The Electromagnetic Spectrum: A Critical Component of Military Superiority

Dec 1, 2020 | Your Source

The electromagnetic spectrum (EMS) is the range of radiation frequencies used to transmit information wirelessly. This includes information transmitted by cell phones, satellite communication, hand-held radios, and GPS, among others. It is indispensable to those in the transportation and logistics fields, and is especially critical to the Department of Defense (DOD).

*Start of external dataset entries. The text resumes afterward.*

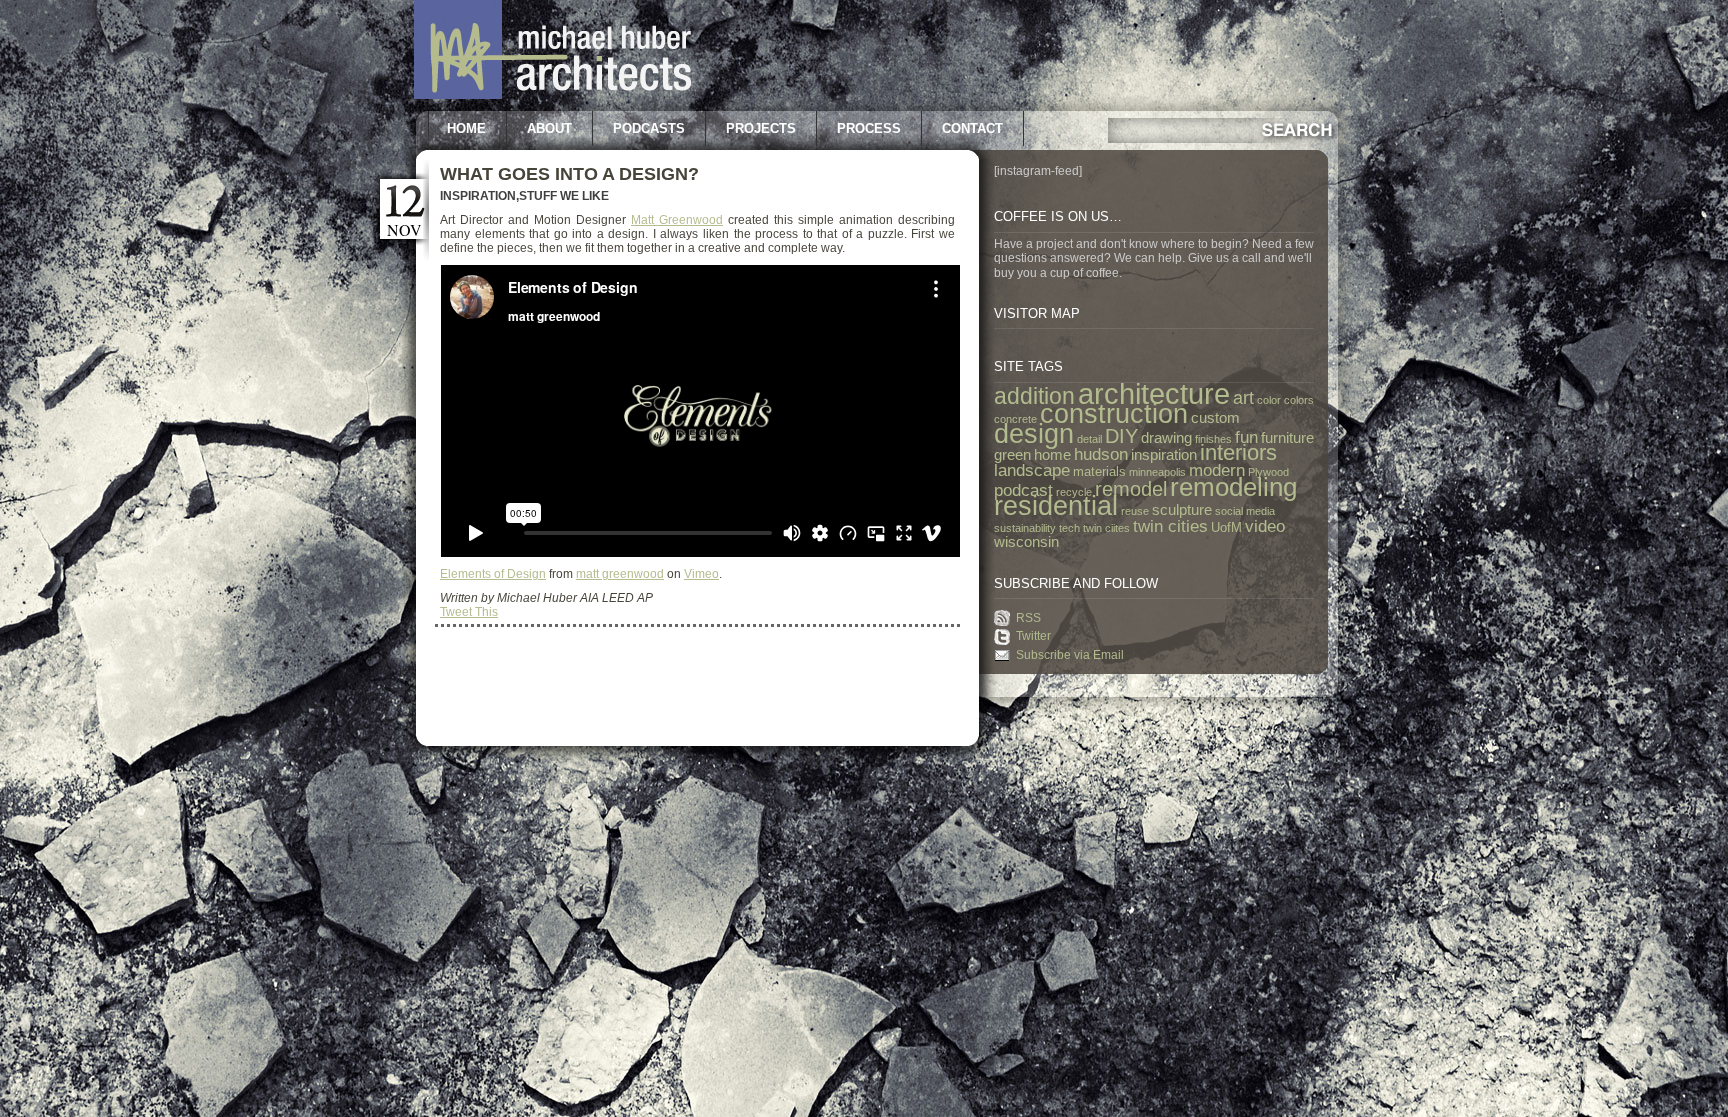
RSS (1028, 618)
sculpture (1182, 510)
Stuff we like (564, 196)
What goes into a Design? (569, 174)
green (1012, 455)
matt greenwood (620, 574)
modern (1217, 470)
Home (466, 128)
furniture (1287, 438)
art (1243, 398)
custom (1215, 418)
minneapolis (1157, 472)
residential (1056, 506)
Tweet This (469, 612)
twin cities (1170, 526)
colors (1299, 400)
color (1269, 400)
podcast (1023, 490)
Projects (761, 128)
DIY (1121, 436)
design (1034, 434)
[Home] (552, 95)
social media (1245, 511)
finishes (1213, 439)
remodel (1131, 489)
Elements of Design (493, 574)
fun (1246, 437)
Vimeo (701, 574)
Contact (972, 128)
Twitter (1033, 636)
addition (1034, 396)
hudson (1101, 454)
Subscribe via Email (1070, 655)
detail (1089, 439)
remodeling (1233, 487)
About (549, 128)
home (1052, 455)
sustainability (1025, 528)
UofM (1226, 527)
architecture (1154, 393)
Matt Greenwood (677, 220)
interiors (1238, 452)
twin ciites (1106, 528)
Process (869, 128)
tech (1069, 528)
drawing (1166, 438)
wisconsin (1026, 542)
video (1265, 526)
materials (1099, 471)
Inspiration (478, 196)
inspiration (1164, 455)
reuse (1135, 511)
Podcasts (649, 128)
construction (1114, 414)
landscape (1032, 470)
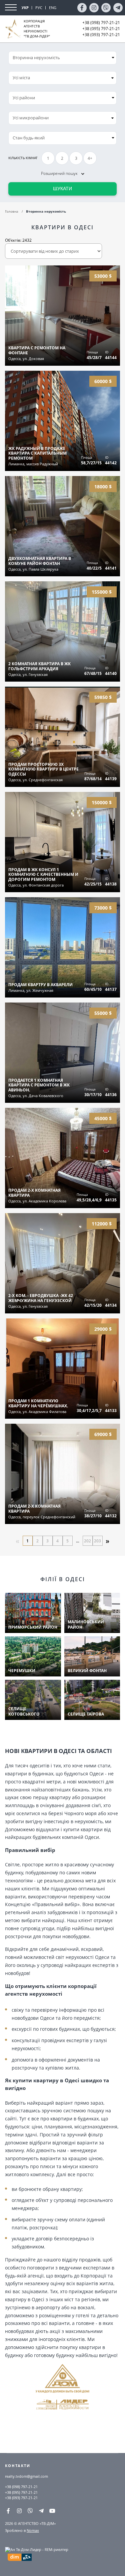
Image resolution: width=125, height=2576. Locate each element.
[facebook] (82, 7)
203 (97, 1541)
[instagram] (94, 7)
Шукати (62, 188)
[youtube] (52, 2510)
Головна (11, 211)
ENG (52, 7)
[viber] (106, 7)
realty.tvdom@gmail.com (26, 2476)
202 (87, 1541)
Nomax (33, 2530)
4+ (90, 158)
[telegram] (118, 7)
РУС (38, 7)
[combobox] (62, 78)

So important is EMS, in fact, that DOD recently released its Electromagnetic Spectrum Superiority Strategy. The purpose of the strategy is to align DOD EMS activities with the objectives of the 2017 National Security Strategy (NSS), the 2018 National Defense Strategy (NDS), and national economic and technology policy goals. The strategy addresses how DOD will:

  1. Develop superior EMS capabilities
  2. Evolve to an agile, fully integrated EMS infrastructure
  3. Pursue total force EMS readiness
  4. Secure enduring partnerships for EMS advantage
  5. Establish effective EMS governance to support strategic and operational objectives

EMS superiority is a leading indicator and fundamental component of achieving superiority in air, land, sea, space, or cyberspace. Investment in these five areas will speed decision-quality information to the warfighter, establish effective electromagnetic battle management (EMBM), enable EMS sharing with commercial partners, advance EMS warfighting capabilities, and ensure US forces maintain EMS superiority.

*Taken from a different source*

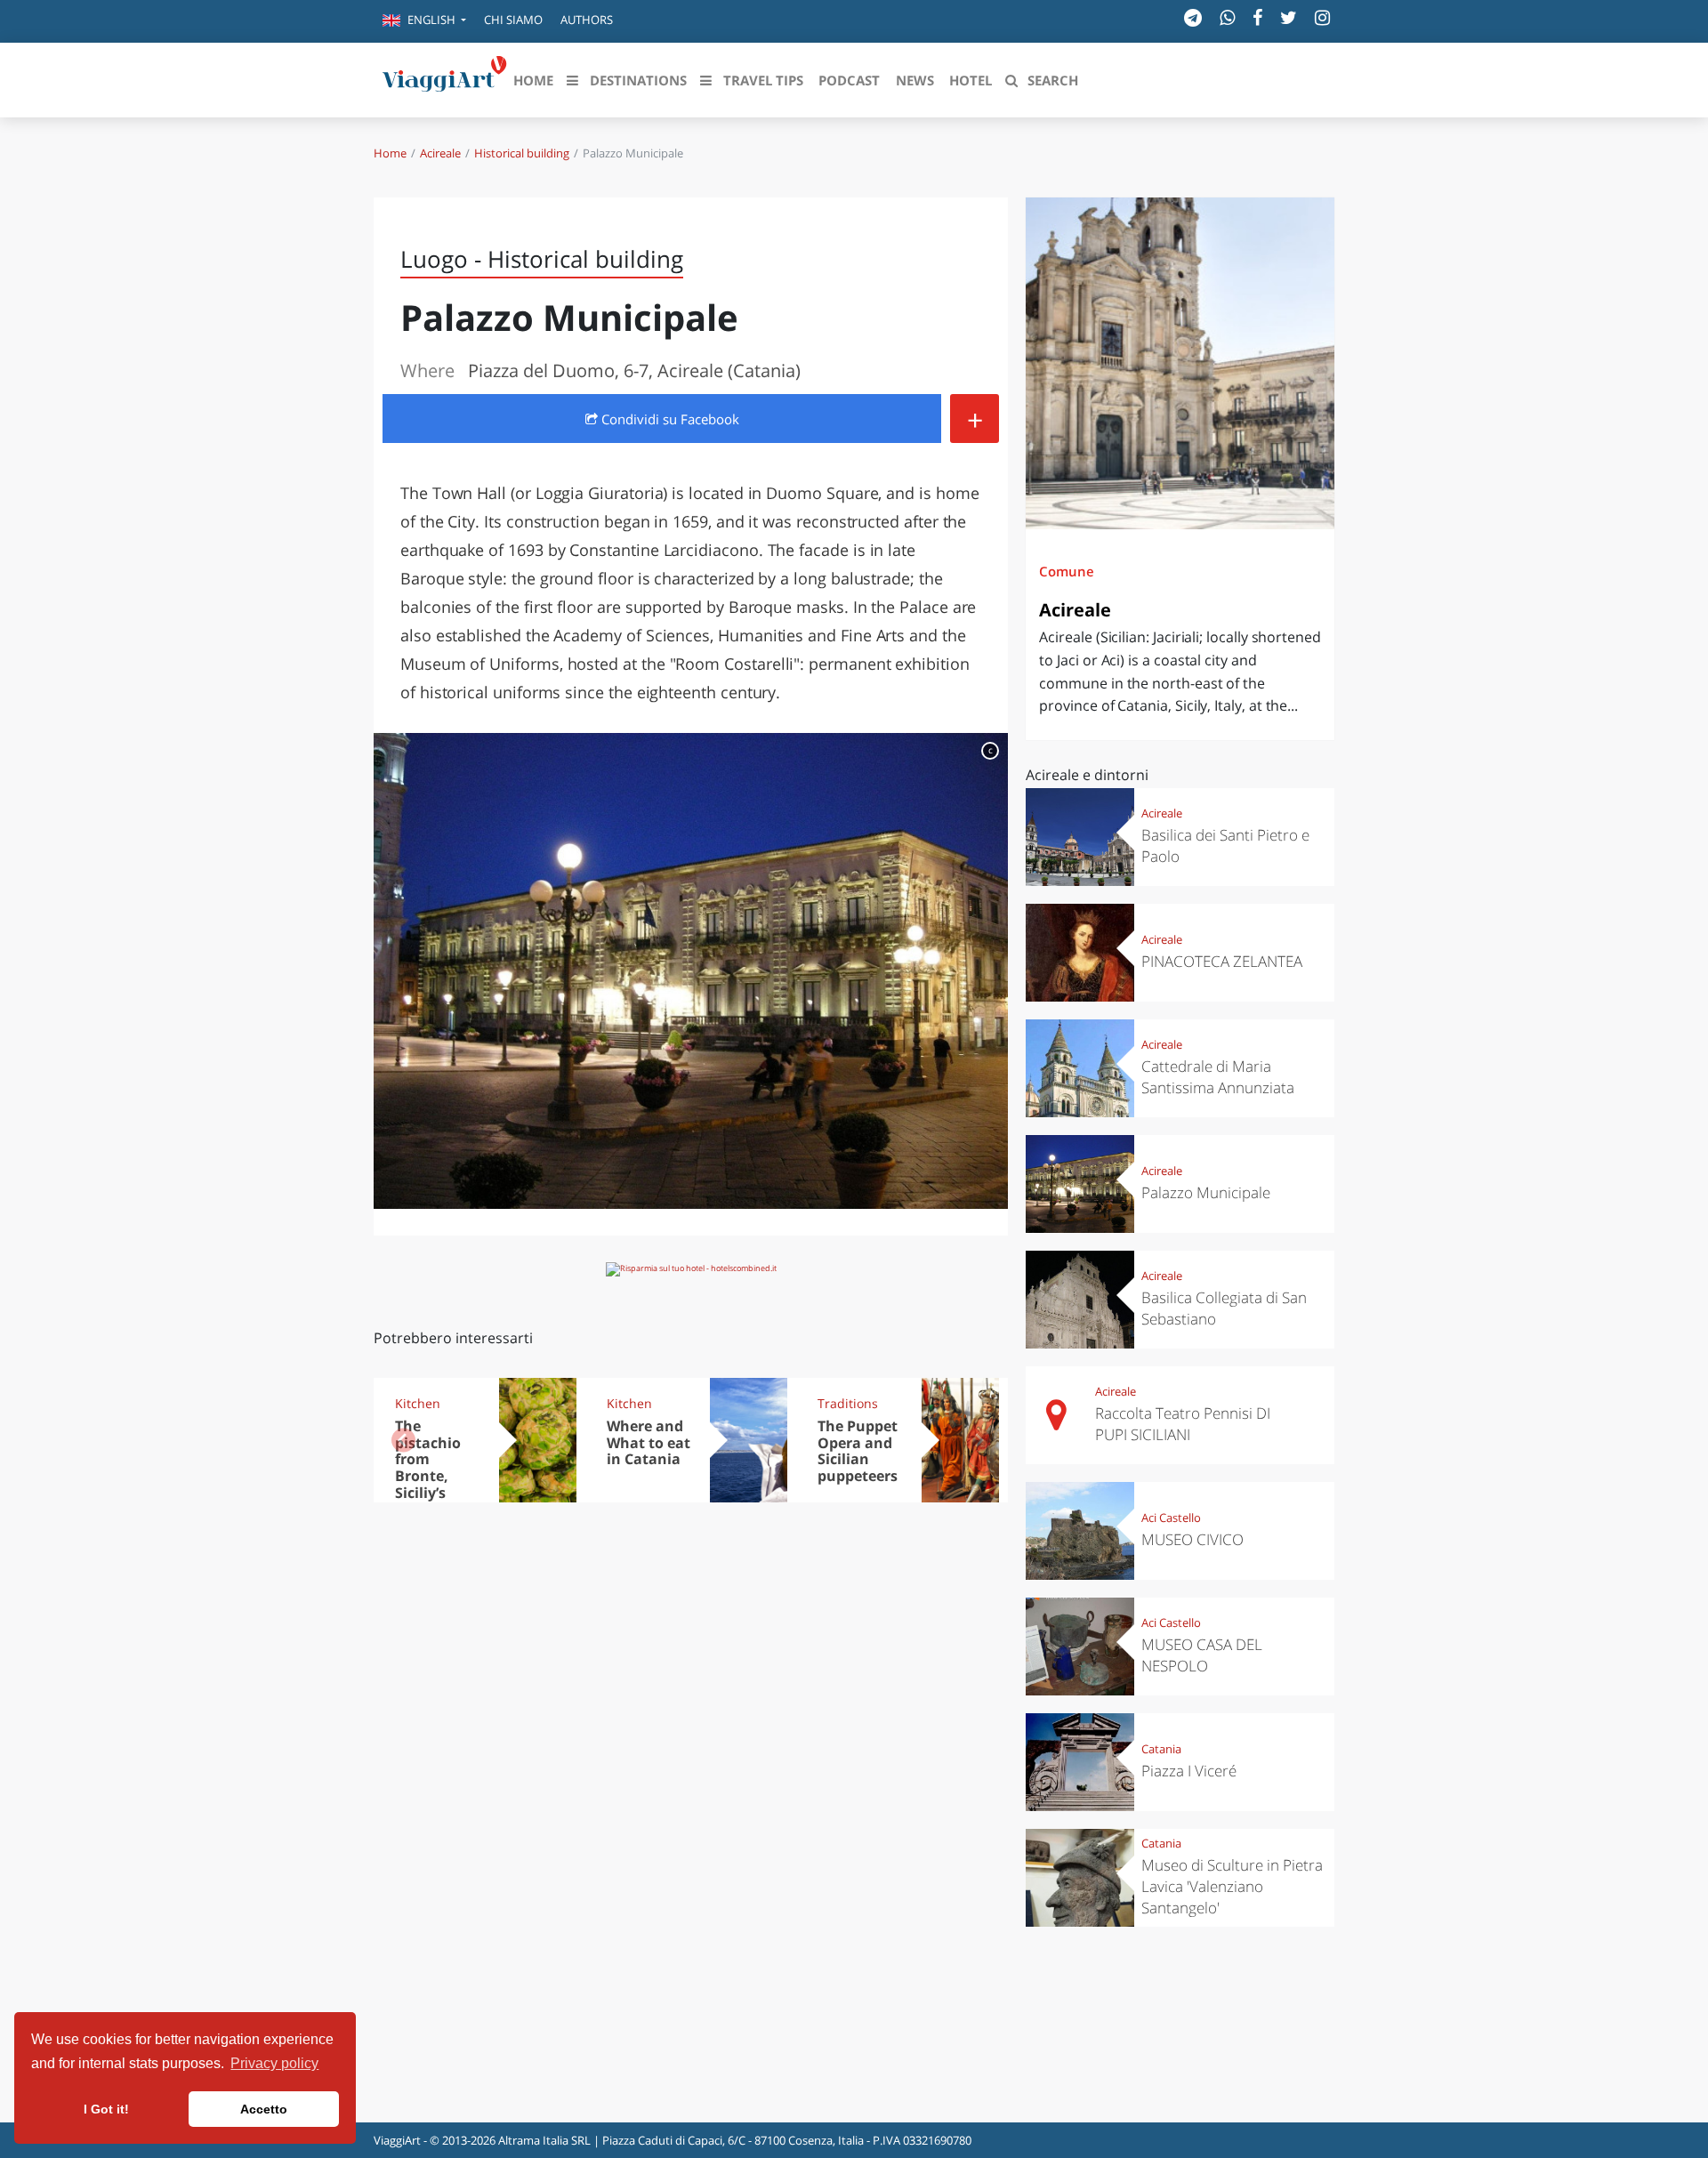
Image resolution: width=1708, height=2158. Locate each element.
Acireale (440, 153)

While DOD’s use of EMS was uncontested for many years, this is no longer the case. ”The rise of mobile systems and digital technology across the globe has placed enormous strain on the available spectrum for DOD’s command, control, and communication needs,” said DOD Chief Information Officer Dana Deasy. “This strategy will help set the conditions needed to ensure our warfighters have freedom of action within the electromagnetic spectrum to successfully conduct operations and training in congested, contested, and constrained multidomain environments across the globe.”